2015年4月6日月曜日
『アラビア科学史序説』矢島 祐利 著
著者は科学史を研究するうちアラビア科学の重要性に気づき、アラビア語を学んでその研究の道に入る。しかしまずアラビア語がなかなか読めるようにならない。10年たって、ようやく人名が分かるようになってきた、と述べるが、これはどうも謙遜ではないようだ。というのも、アラビア語の人名は大変に複雑かつ同姓同名が多く、ある人物を同定する決まった呼び方も確立していない(※)ので、それだけでも確かに難事業なのだ。
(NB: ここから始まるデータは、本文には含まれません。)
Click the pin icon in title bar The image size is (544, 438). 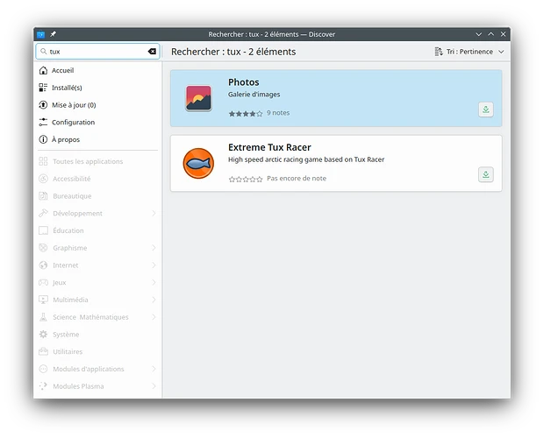pos(54,33)
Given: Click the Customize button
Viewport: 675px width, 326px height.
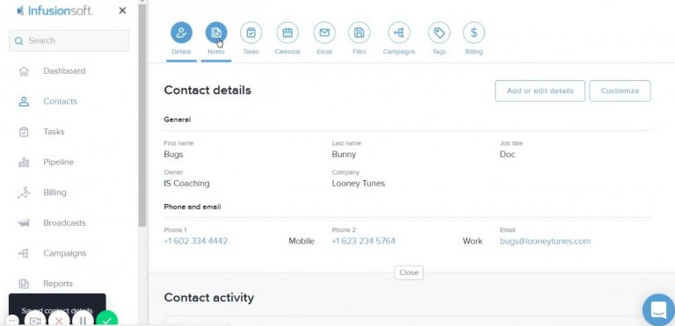Looking at the screenshot, I should (620, 91).
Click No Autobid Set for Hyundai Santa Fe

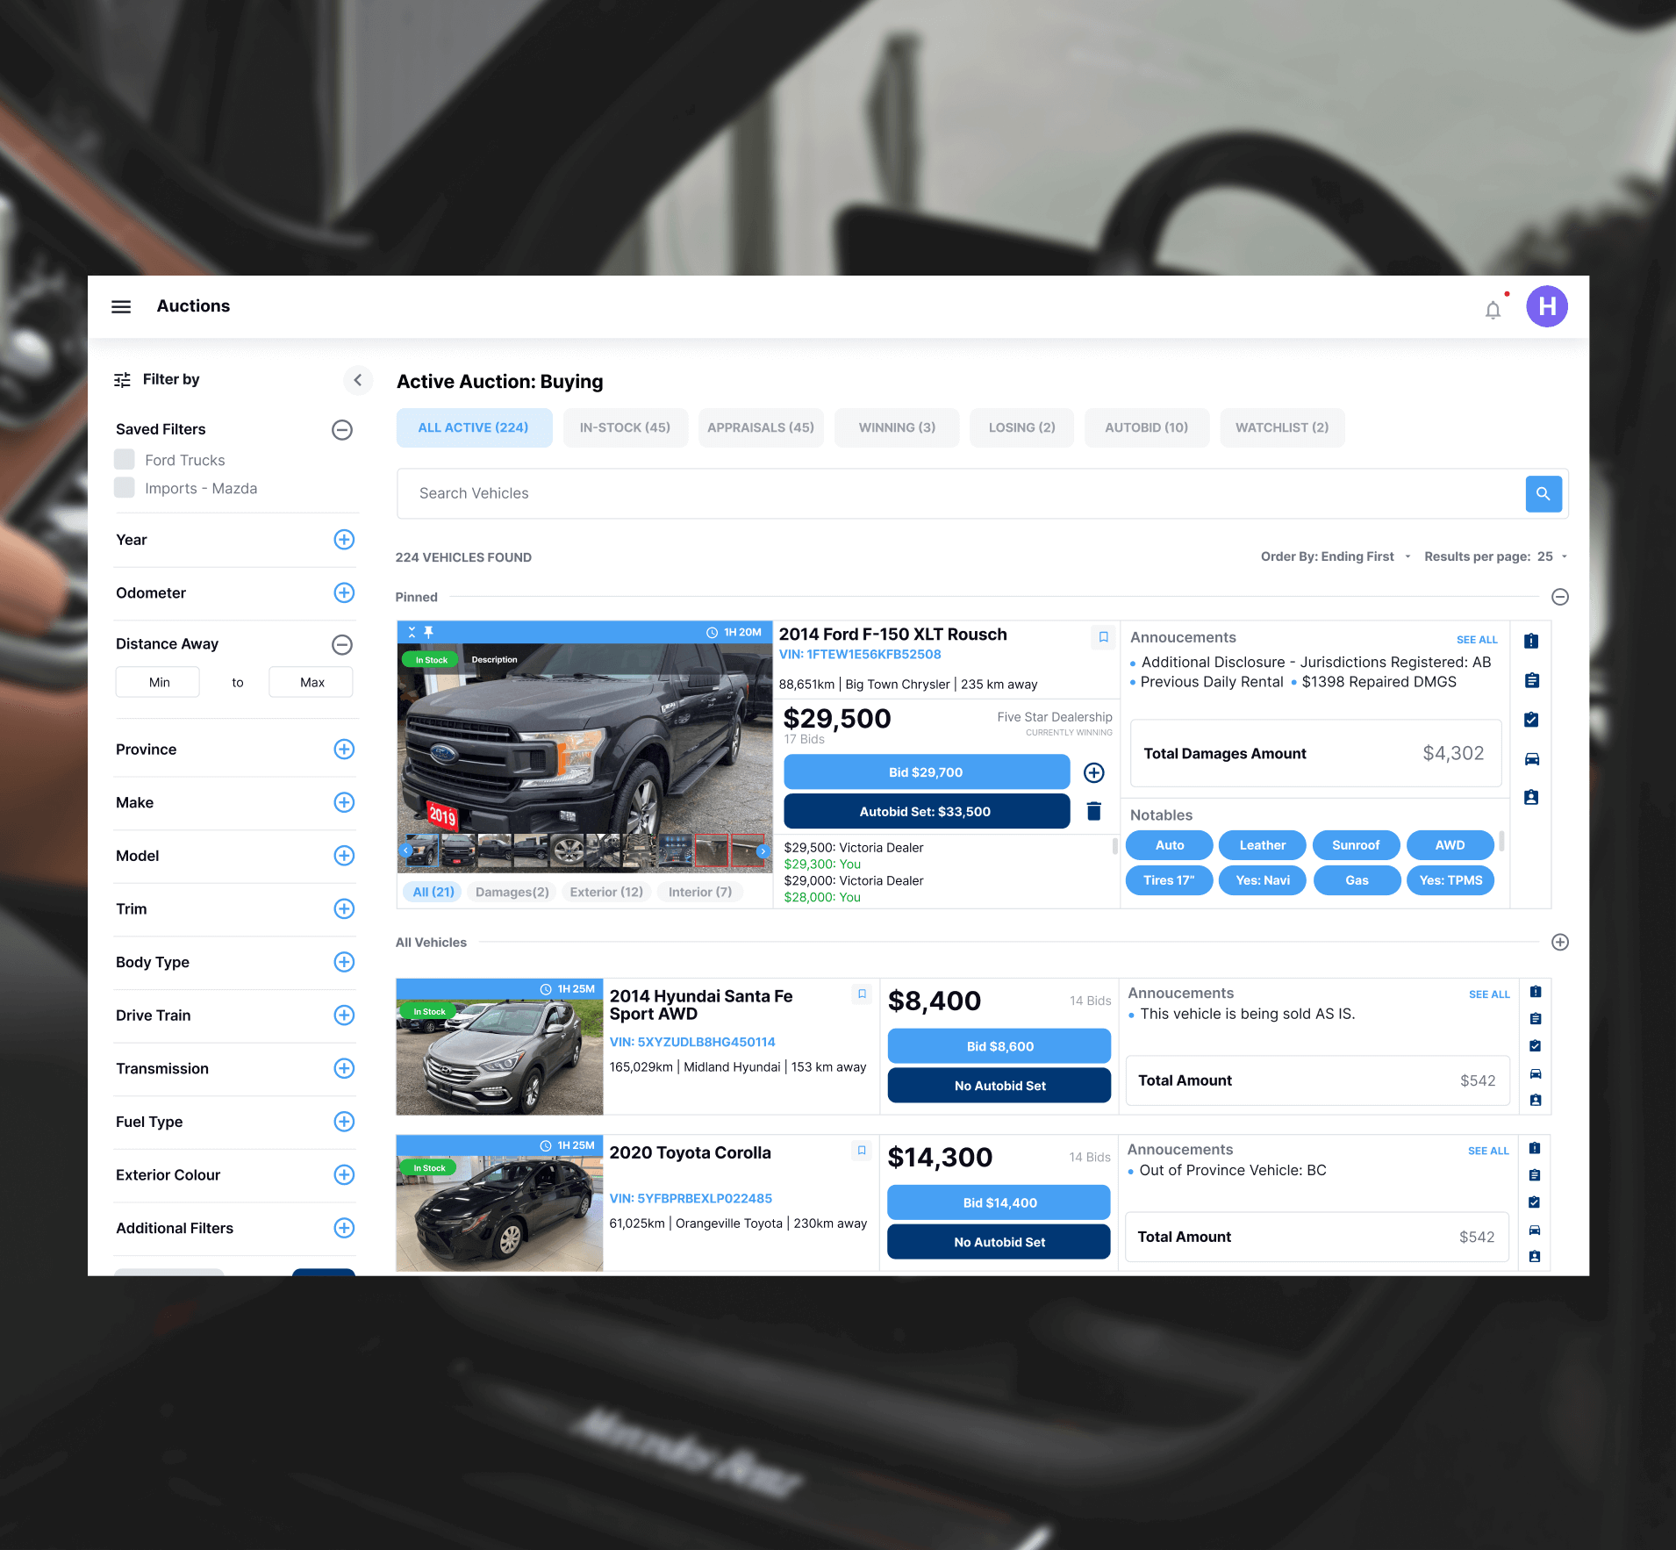click(999, 1086)
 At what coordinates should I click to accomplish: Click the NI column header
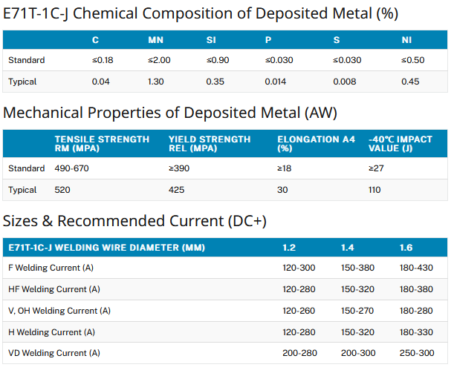tap(406, 41)
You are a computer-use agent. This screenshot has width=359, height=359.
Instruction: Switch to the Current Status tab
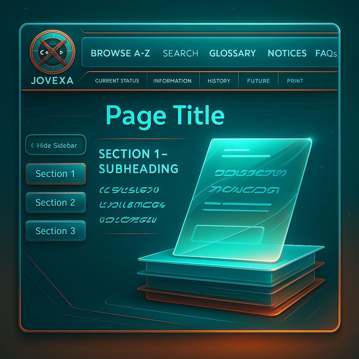117,81
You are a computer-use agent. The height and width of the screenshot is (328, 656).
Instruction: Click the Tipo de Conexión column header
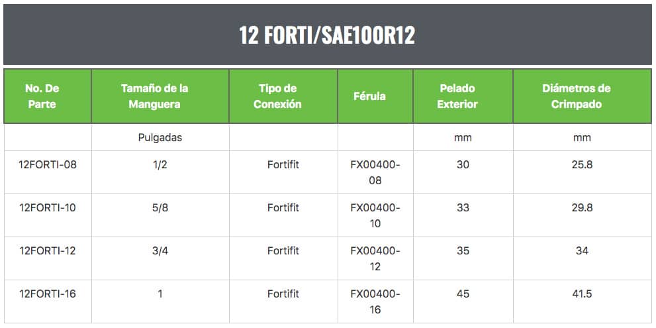tap(283, 96)

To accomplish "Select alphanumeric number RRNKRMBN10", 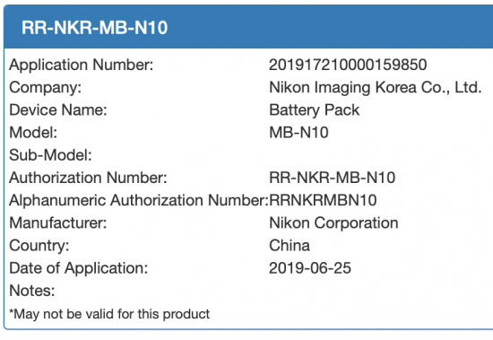I will (323, 201).
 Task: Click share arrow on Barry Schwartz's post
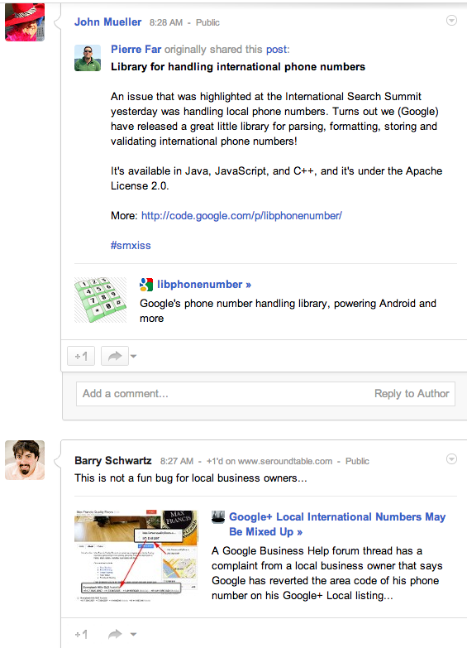coord(115,634)
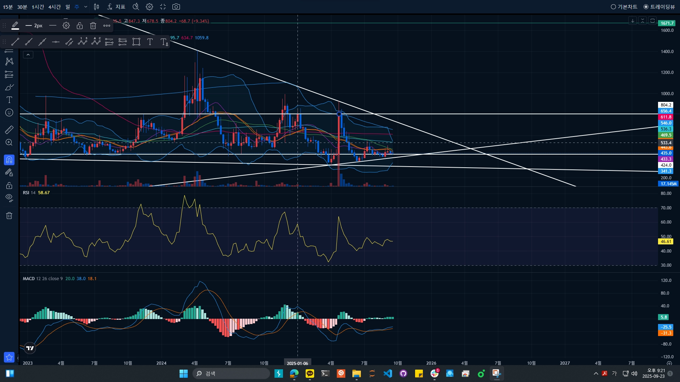Select the candlestick chart type icon

97,7

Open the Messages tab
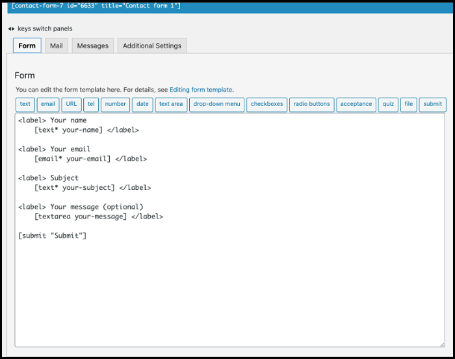click(92, 46)
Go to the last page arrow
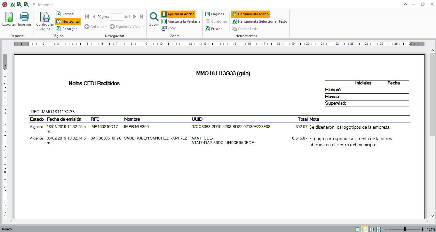Image resolution: width=436 pixels, height=232 pixels. 141,17

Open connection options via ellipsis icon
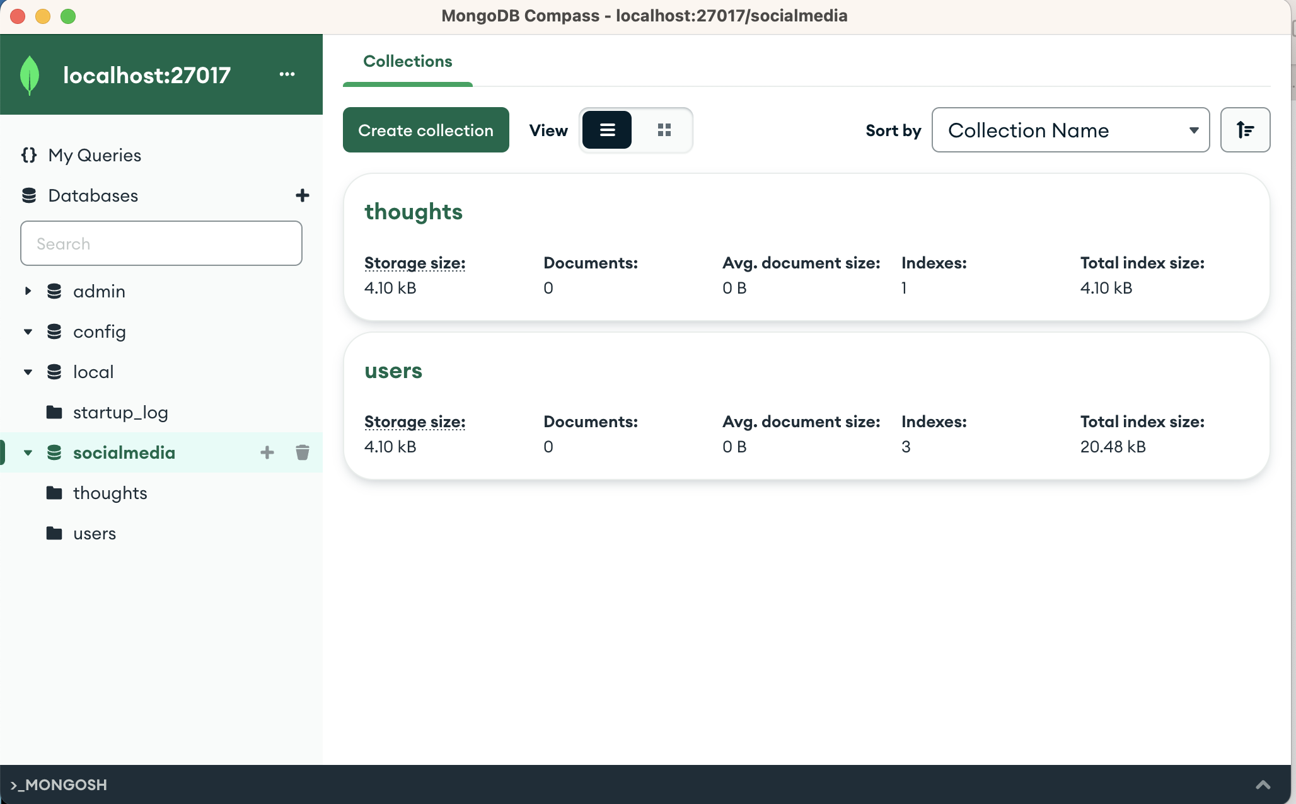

そういうわけで、とてもアラビア科学の通史を書くところまで研究が進まないため、暫定的に研究成果をまとめたのが本書である。まとめたといっても、通史を書くに当たっての考え方なり基盤なりを語る「序説」ではなく、どちらかというと「研究メモ」的なものであって、著者自身の備忘録的でもあるような、散漫な体裁の「序説」である。
例えば、アラビアの科学者について、科学史で取り上げるべき人とその主要な著書をずらずらと並べる章があるが、これは研究カードを引き写したものであるようで、いわゆる「序説」に入るものではなく、これ自体が小辞典のようなものである。
その他の章も、通史的なものの準備というより、断片的にイスラーム科学のサワリを紹介するという感じで、既に発表した論考の寄せ集めも多い。
だが、その内容は極めて堅牢であり、原典から研究しようとしている人の誠実さと慎重さが伝わってくる。文献がなかなか手に入らないなかで、手持ちの文献を最大限に活用して科学史の歩みを明らかにしようとする態度には好感を持つ。
一方そのせいで、引用がかなり冗漫だったり、「序説」といいながら結局アラビア科学の発達の姿がイマイチ見えづらい感じがするという難点もある。とはいうものの、安易にまとめようとするのではなく、分かっていることと、実はまだよくわかっていないことをしっかりと書き分けようとしており、「わかった気になる」他の本よりもずっとよいと思う。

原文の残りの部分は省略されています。